The essence of the Mihna policy, initiated by the VII Abbasid Caliph Ma'mun in 218/833 and ended by the X Abbasid Caliph Mutawakkil in 234/848, was the claim that the Qur'an was created in terms of both its meaning and words by Allah.
Scholars who did not accept this doctrine were questioned, tortured, and some were executed in various ways. The first chapter of this study examines the historical background of the Mihna events, their causes, how they started, who the initial claimants were, and the consequences they produced. The issue of whether the Qur'an is created has been one of the most complicated, scientifically challenging, and socially impactful disputes between the schools of Ahl-i ra'y and Ahl-i hadith.
Therefore, the second chapter partially deals with the meaning frameworks of the terms Ahl-i ra’y and Ahl-i hadith, and the divisive role the issue of Halku'l-Qur'an played among the adherents of these two schools.
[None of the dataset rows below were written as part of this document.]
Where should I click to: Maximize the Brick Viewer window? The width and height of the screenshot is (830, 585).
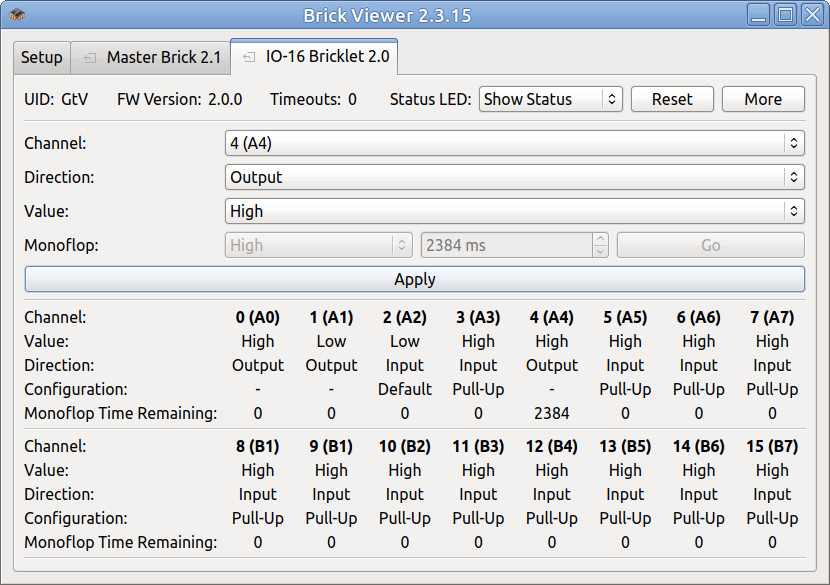pyautogui.click(x=785, y=15)
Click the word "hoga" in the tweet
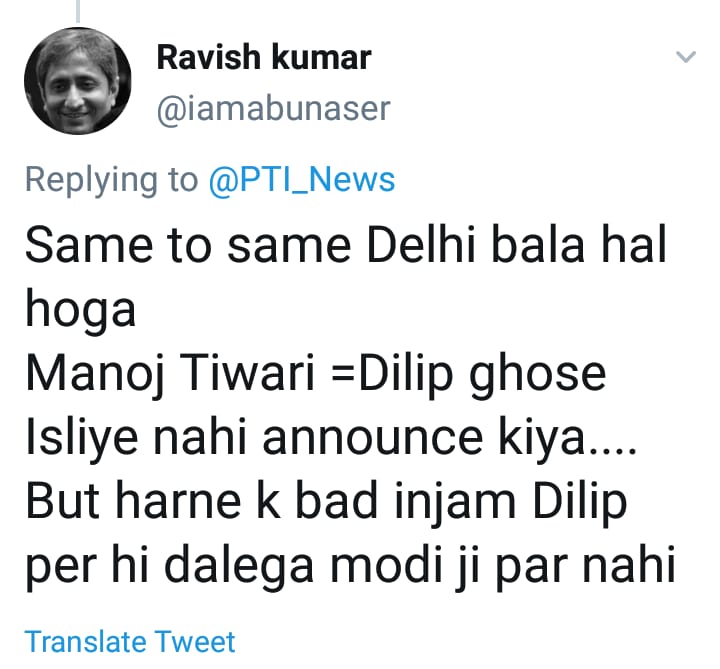Image resolution: width=720 pixels, height=669 pixels. click(x=80, y=310)
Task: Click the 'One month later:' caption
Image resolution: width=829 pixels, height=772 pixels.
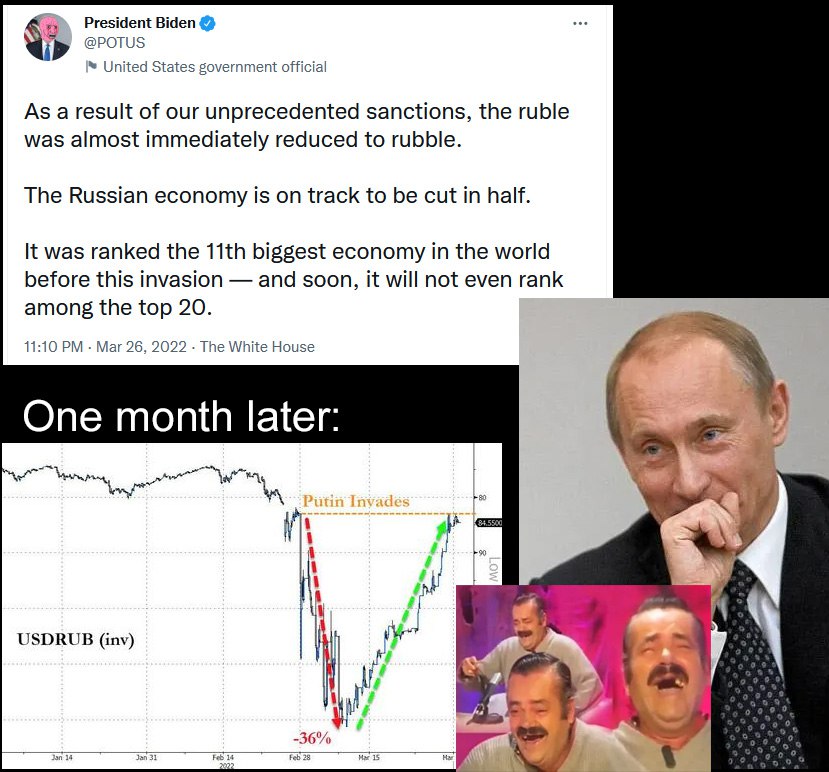Action: [x=181, y=416]
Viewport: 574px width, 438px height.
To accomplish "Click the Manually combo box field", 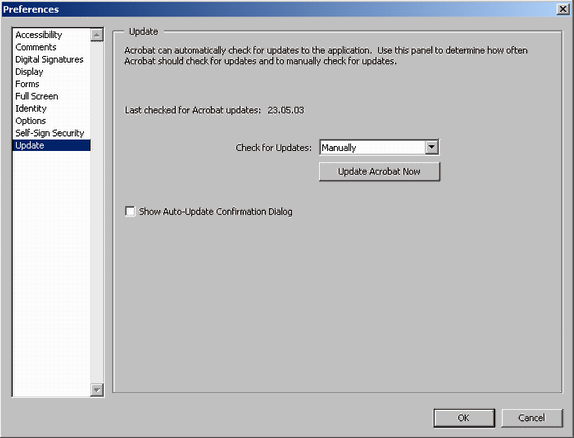I will (379, 147).
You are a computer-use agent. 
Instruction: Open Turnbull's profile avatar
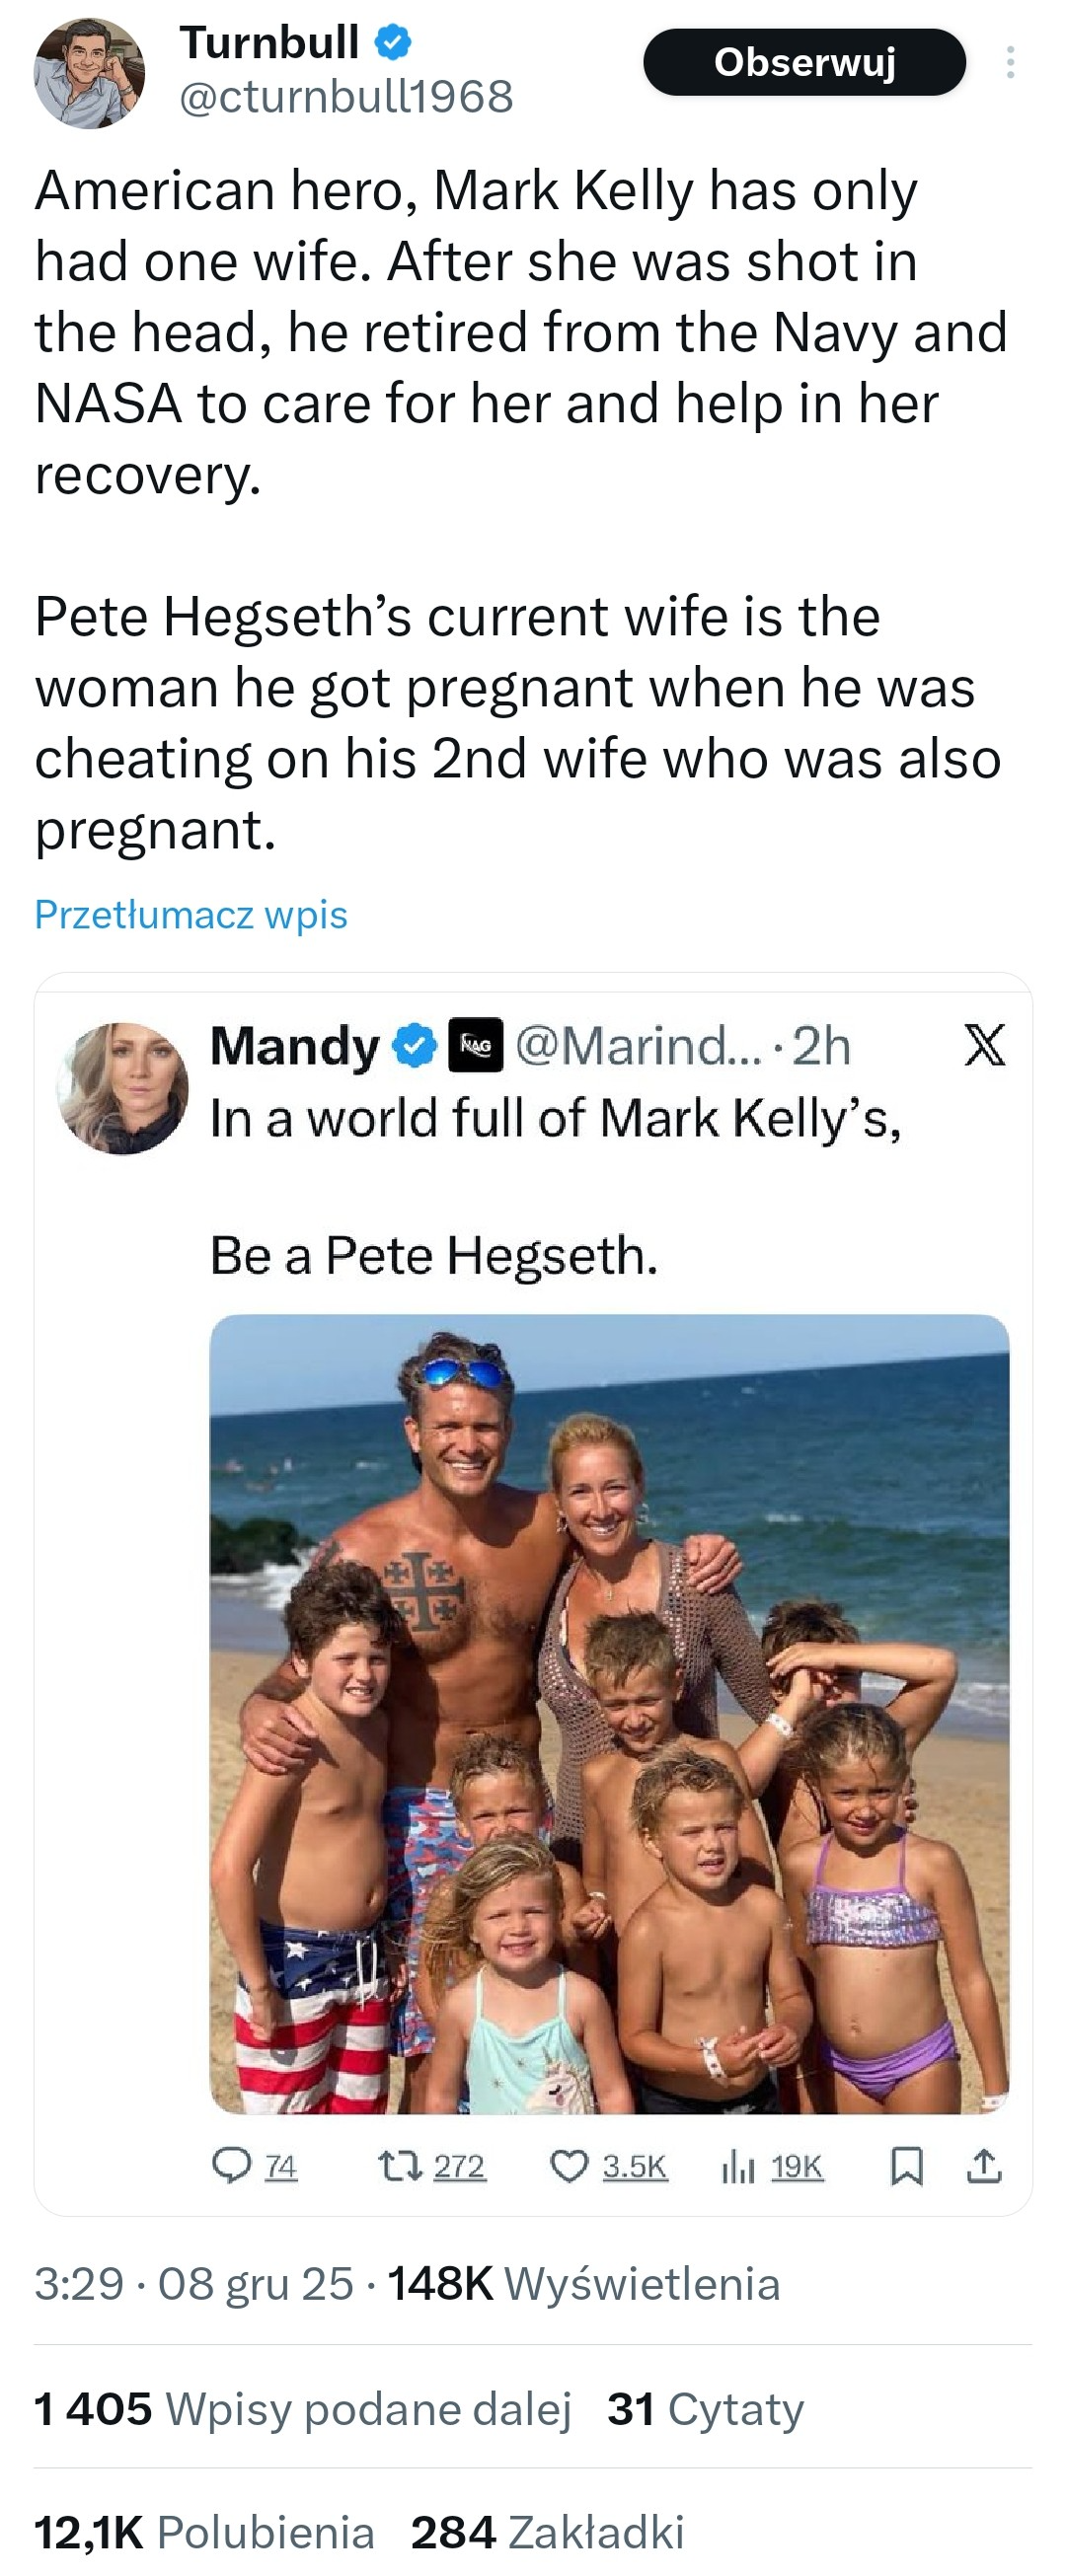[89, 73]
This issue, which also divided the scholars of hadith among themselves, coincides with the golden age of hadith classification. Many scholars who were involved in the Mihna events are significant figures in the realm of hadith. The hadiths they narrated, the books they authored, the judgments they made about narrators, and the biographies of narrators they studied in their books were influenced by the events of that period, making the issue as significant today as it was then. The final chapter of the study investigates the reflections of this issue on both the sources of narrators (Ilm Rijal) and the classification of hadith sources.
This book aims to shed light on the Mihna process and subsequent events, to interpret what happened within the conditions of the time without anachronism, and to examine its impact on the field of hadith.